It was the same reason he hadn’t gone up to see Tai, to try and mend things with Malek’s little sister. He’d been afraid to go. He’d known there was some chance he’d see Wynter up there. He’d known he wouldn’t be able to handle it, if he did.
So he avoided the kid, like a damned coward.
When he looked at Wynter next, her eyes were even brighter.
She nodded while he looked at him, seemingly to herself.
Nick watched her do it, feeling that pain worsen in his chest.
Still, most of what he felt was frustration still.
He had no idea what the nodding meant, not until she turned towards the blond vampire.
“I’m sorry—” she began.
“Oh, fuck off,” the vampire cut in, glaring at her, then at Nick. “You’re both batshit crazy. You deserve each other.”
Without waiting for either of them to reply, he stomped off, leaving them in the middle of the dance floor. Nick just stood there, looking at Wynter, watching her face as the couples dancing salsa moved around them, avoiding them as if a circle of hot lava separated him and her from the rest of the tile dance floor with its morphing lights.
Nick looked at her.
She looked at him.
Then he tilted his head towards the beaded curtain.
“Straven?” he said.
She frowned, but nodded.
Before he could reach for her, she slid her fingers into his.
Chapter 6
They Are Genius
Jordan’s eyebrows rose nearly to his hairline when Wynter walked through the door behind Nick, her fingers twined lightly around his.
Nick gripped her tighter, doing it unconsciously.
When he glanced down, Jordan was staring at him now, his dark eyes a mixture of Are you kidding me? and a sharper wariness, like he actually wondered if Nick was losing his mind. Then, looking past Nick, Jordan smiled at Wynter herself, making room for both of them on the pink, disturbingly fuzzy couch where he sat.

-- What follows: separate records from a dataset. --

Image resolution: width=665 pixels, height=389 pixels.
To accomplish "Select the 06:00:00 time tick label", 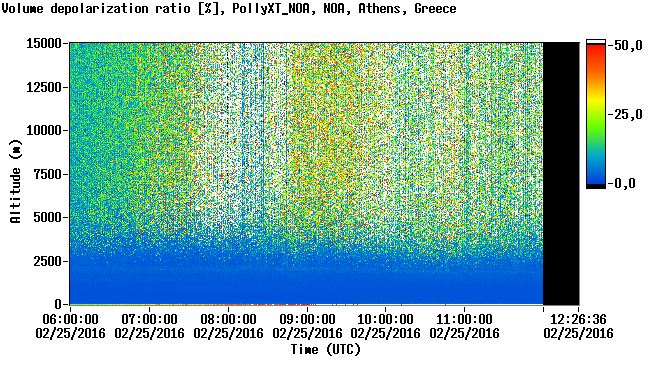I will (70, 319).
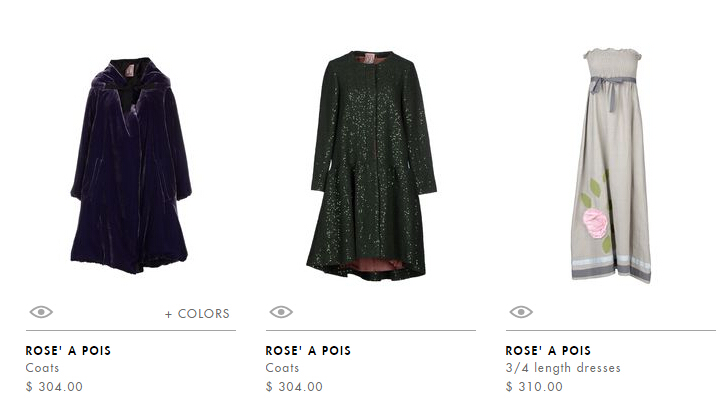Click quick view eye under purple coat
The width and height of the screenshot is (724, 398).
[41, 312]
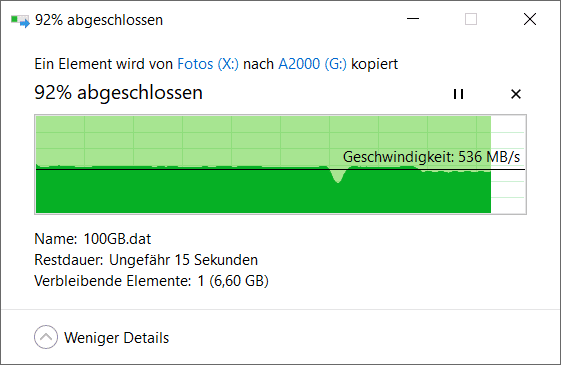Image resolution: width=561 pixels, height=365 pixels.
Task: Open the A2000 (G:) destination link
Action: pyautogui.click(x=312, y=64)
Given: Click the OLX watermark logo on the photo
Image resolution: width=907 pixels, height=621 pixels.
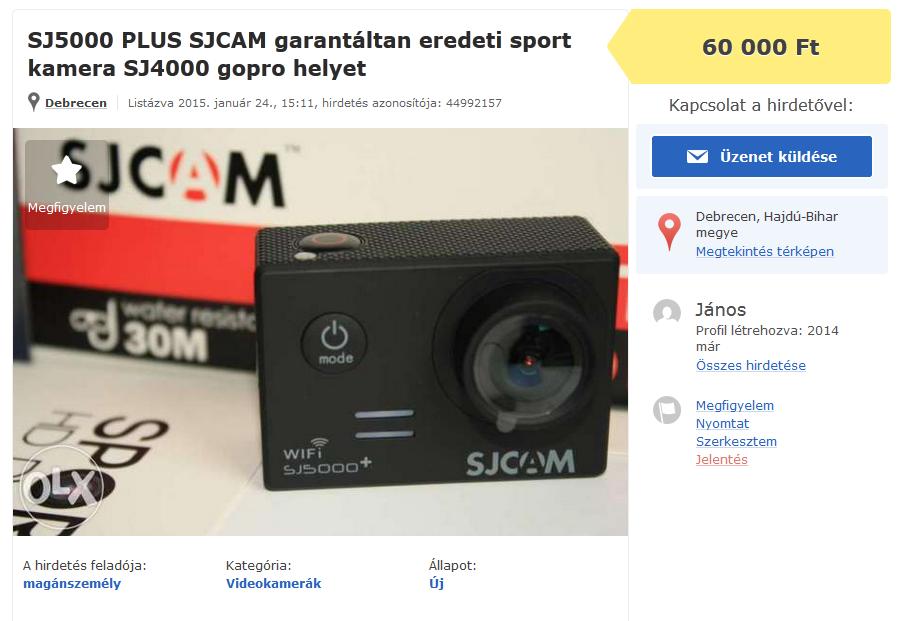Looking at the screenshot, I should pyautogui.click(x=61, y=487).
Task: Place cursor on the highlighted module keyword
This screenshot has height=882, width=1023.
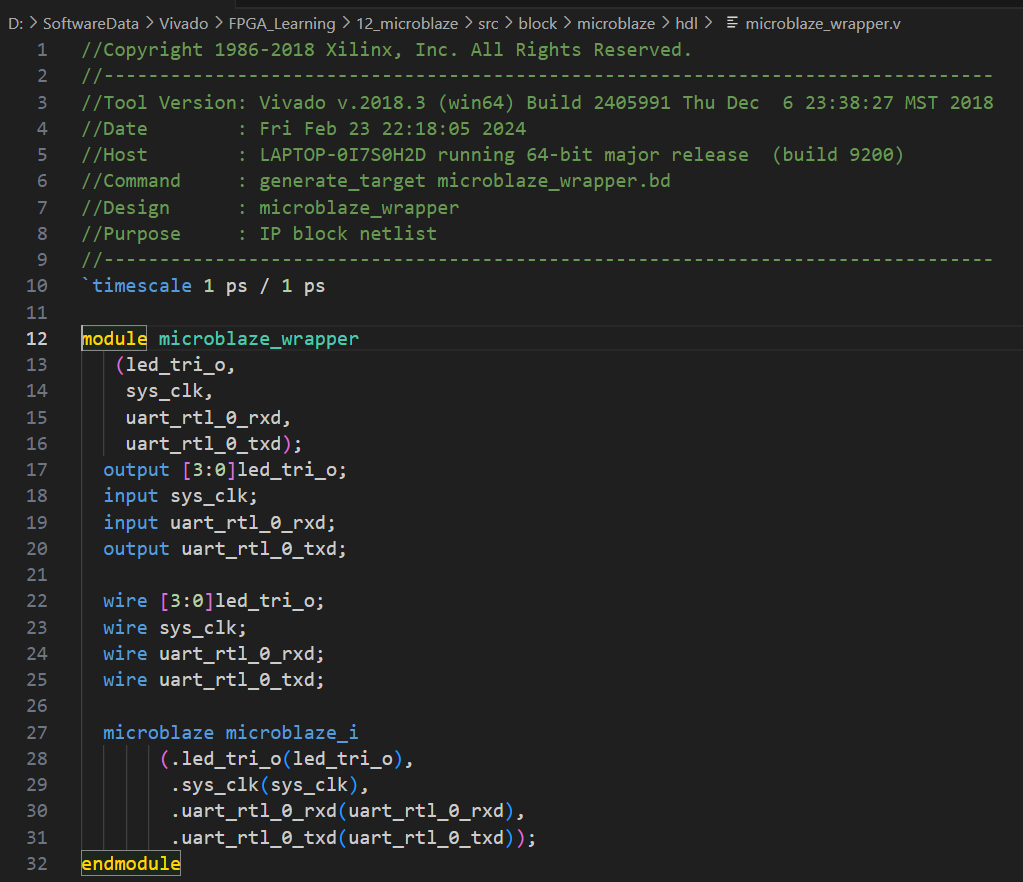Action: (x=114, y=339)
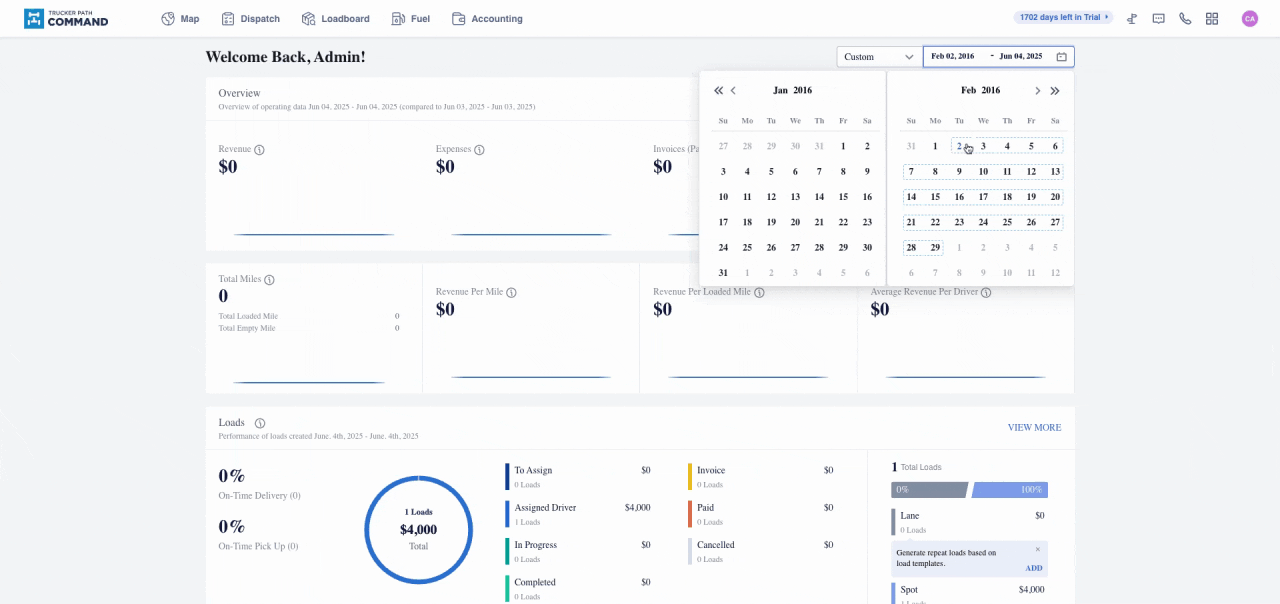The width and height of the screenshot is (1280, 604).
Task: Click the 1702 days left in Trial badge
Action: (1064, 17)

“Hey, Ms. James,” he said. “How are you?”
“I’m good, Damon. Thanks. It’s nice to see you.”
“You too, Ms. James. I like that dress.”
She smiled. “Call me Wynter, please. And thanks. I was told it was… appropriate.” She glanced at Nick, frowning faintly. “For dancing.”
Nick didn’t comment, but felt his jaw tighten.
Jordan glanced at Nick, as if feeling the tension there. He also didn’t seem to know how much he should ask Wynter about… well, anything, really.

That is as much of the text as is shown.